Referring to FIGS. 2A and 2B and the preferred system 100 for fire
protection of storage, the detection sub-system 100c and its
preferred detectors 130 sense and analyze, directly or indirectly,
a fire in the occupancy 10. The detection sub-system monitors 100c
the occupancy to determine environmental changes to identify a fire
and its location within the storage occupancy 10. The system 100
and the controller sub-system 100b preferably include one or more
controllers 120 and more preferably a centralized controller 120
coupled to the detectors 130 and fluid distribution devices 110 for
the controlled actuation of a defined or select group of devices
110 for distribution of the preferred volumetric flow of
firefighting fluid to address the detected fire. Based upon the
input from the detectors 130, the centralized controller 120
identifies ten or fewer devices 110 above and about the located
fire to define the area of device operation, consistent with the
hydraulic design area A of the system as previously described. In
one preferred embodiment, the controller 120 identifies the ten or
fewer, and more preferably the four or fewer, fluid distribution
devices above and about the located fire for controlled actuation.

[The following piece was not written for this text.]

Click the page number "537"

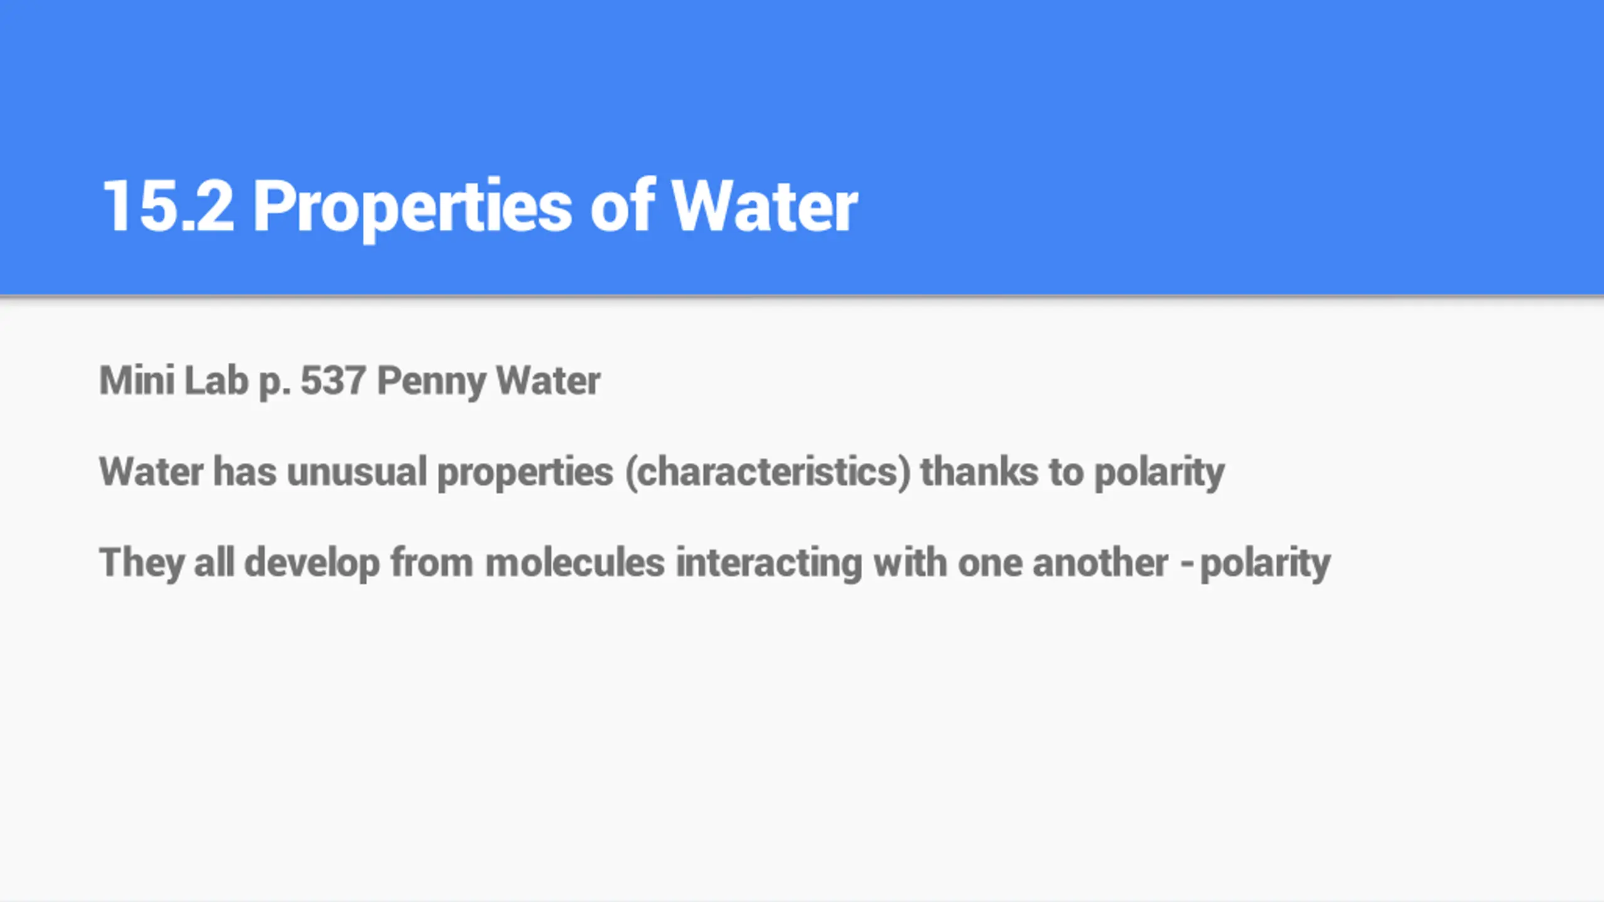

Alternatively, the controller 120 identifies one, two or three
select distribution devices 110 for addressing the detected
fire.
A preferred centralized controller 120 is shown schematically in
FIG. 4 for receiving, processing and generating the various input
and output signals from and/or to each of the detectors 130 and
fluid distribution devices 110. Functionally, the preferred
controller 120 includes a data input component 120a, a programming
component 120b, a processing component 120c and an output component
120d. The data input component 120a receives detection data or
signals from the detectors 130 including, for example, either raw
detector data or calibrated data, such as for example, any one of
continuous or intermittent temperature data, spectral energy data,
smoke data or the raw electrical signals representing such
parameters, e.g., voltage or current that would indicate a measured
environmental parameter of the occupancy. Additional data
parameters collected from the detectors 130 can include time data,
address or location data of the detector. The preferred programming
component 120b provides for user-defined operational parameters of
the system to sense, measure and analyze a fire including, for
example, its location and magnitude of its threat. The programming
may be hard wired or logically programmed and the signals between
system components can be one or more of analog, digital, or fiber
optic data. Moreover, communication between components of the
system 100 can be any one or more of wired or wireless
communication. The programming component 120b can provide for input
of user-defined algorithms to identify fluid distribution devices
or assemblies 110 for operation and their time of operation in
response to the fire. A known exemplary controller for use in the
system 100 is the Simplex.RTM. 4100 Fire Control Panel from TYCO
FIRE PROTECTION PRODUCTS of Westminster, Mass., which is shown and
described in Technical Data Sheet S4100-0031-25 (November
2013).
Shown in FIG. 4A is one preferred operation or algorithm 160 of the
controller 120, in which the processing component 120c processes
the input data to detect 162 and locate 164 the fire. Based upon
the detection and/or other input data or signals, the processing
component 120c identifies 166, in accordance with the programmed
algorithm, fluid distribution devices above and about the located
fire to address the fire. In one preferred embodiment of the system
and the control algorithm, each of the fluid distribution devices
110 are addressable by the controller 120 for controlled actuation.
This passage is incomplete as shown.